A McKinney, Texas, 10-year-old has received a provisional patent for a device that he hopes will put an end to hot-car deaths around the country.
Bishop Curry V decided to create his device “Oasis” after the death of a small child in his town of Melissa, Texas, last year. The fifth-grader and his father, Bishop Curry IV, are constantly reminded of the unfortunate incident because they drive by the victim’s home daily.
During an exclusive interview with NBC Dallas Fort Worth, Bishop was operating a trebuchet he designed and built. So, he decided to put his big brain to use by designing a model for a device that could save lives.
“Sometimes, babies fall asleep and they’re really quiet, so if you’re rushing home from work or you’re rushing to the grocery store, I could see how somebody could forget,” says Curry IV, who is an engineer for Toyota in Plano.
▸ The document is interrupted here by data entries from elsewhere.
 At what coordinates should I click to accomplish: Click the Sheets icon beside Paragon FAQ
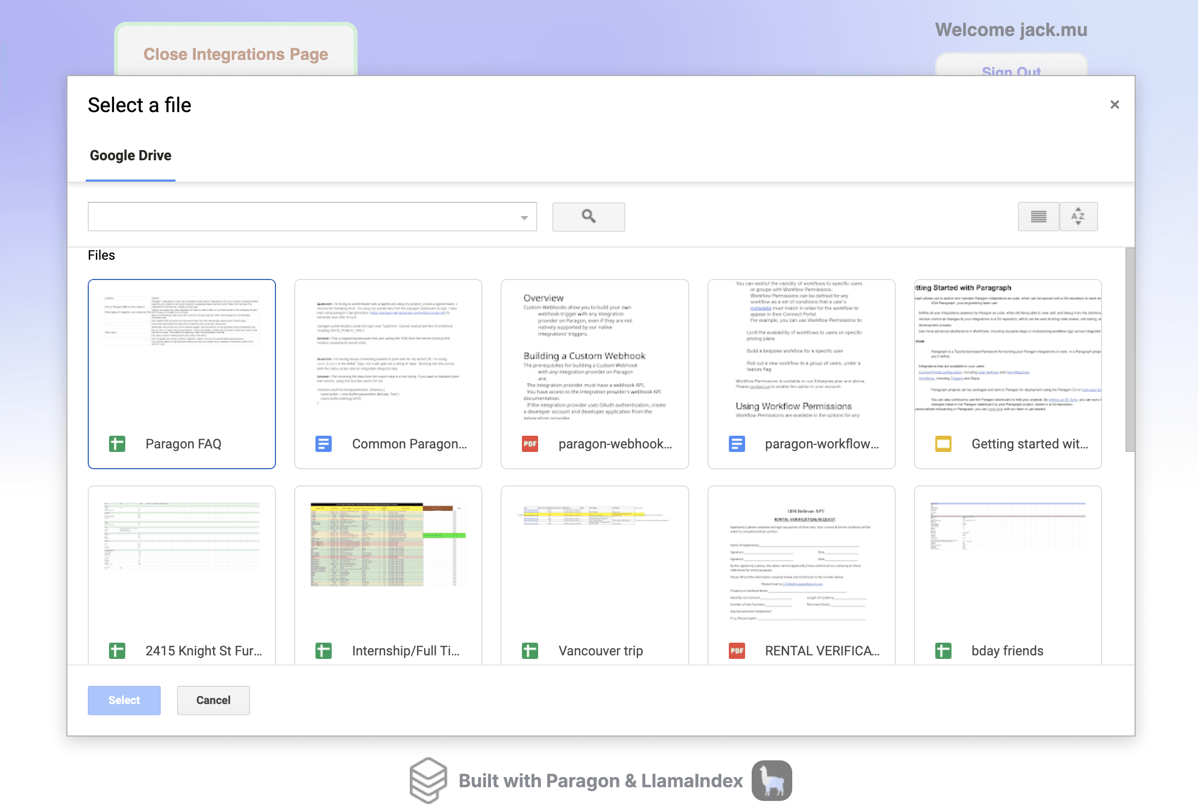click(x=117, y=444)
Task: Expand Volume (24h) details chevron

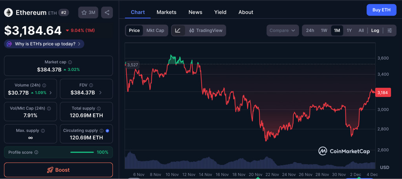Action: (51, 93)
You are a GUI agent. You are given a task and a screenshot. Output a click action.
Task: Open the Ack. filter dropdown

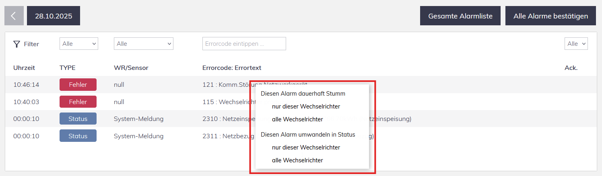pyautogui.click(x=576, y=44)
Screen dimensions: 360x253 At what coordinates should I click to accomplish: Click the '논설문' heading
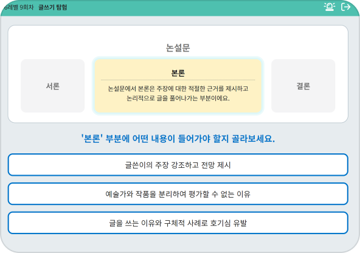tap(178, 48)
There were 39 child deaths related to heat stroke resulting from hot-car incidents last year, seven in Texas alone, according to a San Jose State University researcher.
When fully realized, the device will be placed on the top of the back of a child-safety seat, blow cool air if a child is left in the car and notify authorities. Now, the device has attracted Toyota and the family has launched a GoFundMe campaign to cover development costs. Bishop recently traveled to Michigan to introduce the early concept at an auto safety conference.
“It would be a dream to have lots of inventions that would save many lives,” Bishop says.